**What is needed:** Reproduce the items beginning with the line containing "The width and" and continuing through the line containing "Action: (x=116, y=43)", omitting the pictures.

**Supplied data:**

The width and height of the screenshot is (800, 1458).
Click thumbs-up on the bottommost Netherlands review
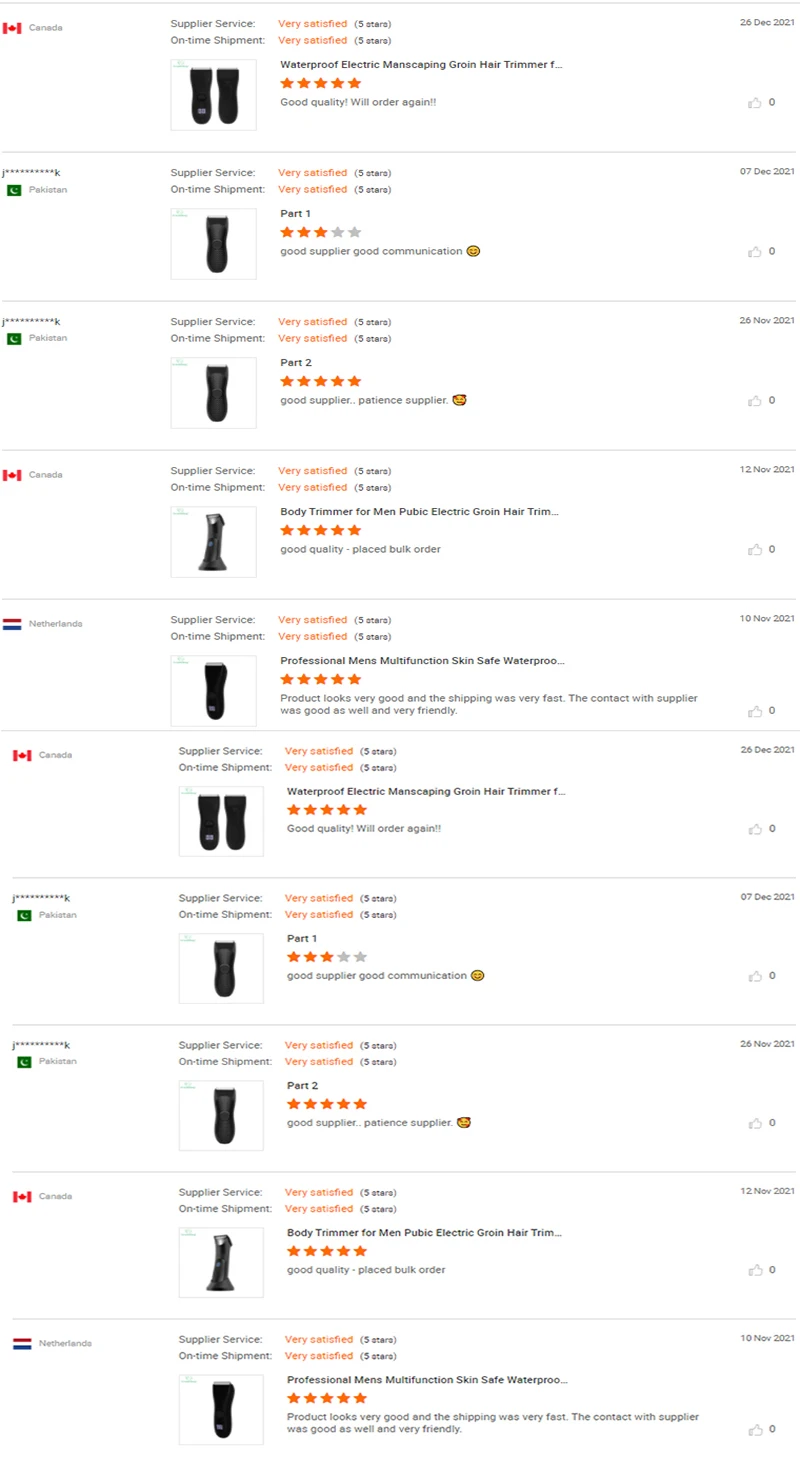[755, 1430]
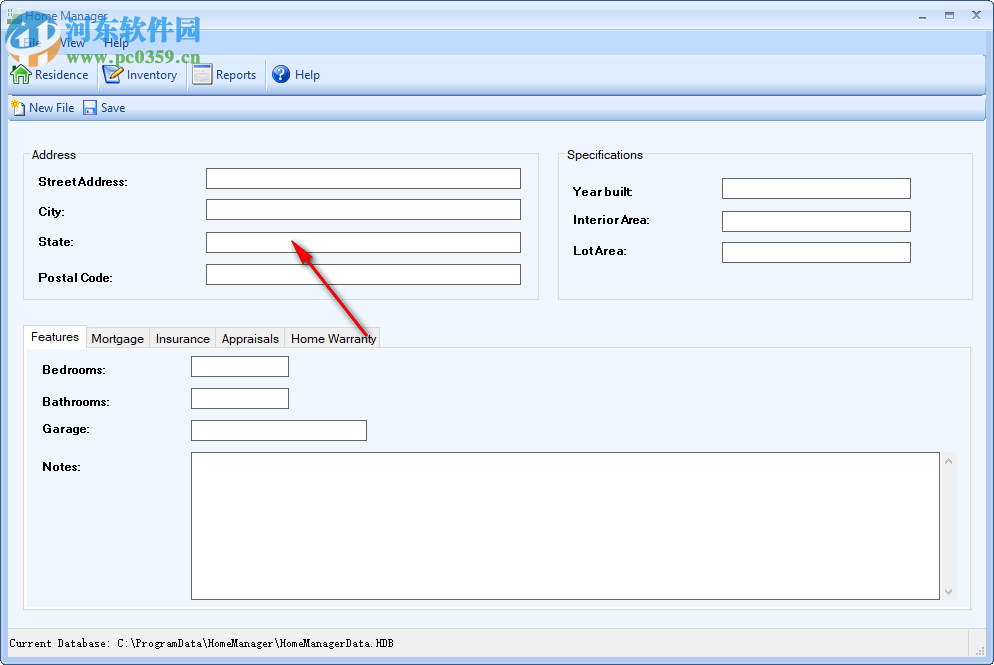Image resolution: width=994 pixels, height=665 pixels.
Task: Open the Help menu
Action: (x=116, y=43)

==

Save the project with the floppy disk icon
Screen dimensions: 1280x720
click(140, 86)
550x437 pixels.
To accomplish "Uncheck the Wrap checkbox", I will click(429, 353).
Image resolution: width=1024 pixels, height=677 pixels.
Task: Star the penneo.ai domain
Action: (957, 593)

**Answer for this exercise:**
The width and height of the screenshot is (800, 1458).
Click thumbs-up on the bottommost Netherlands review
[755, 1430]
Image resolution: width=994 pixels, height=665 pixels.
Task: Open the Help menu
Action: (x=116, y=43)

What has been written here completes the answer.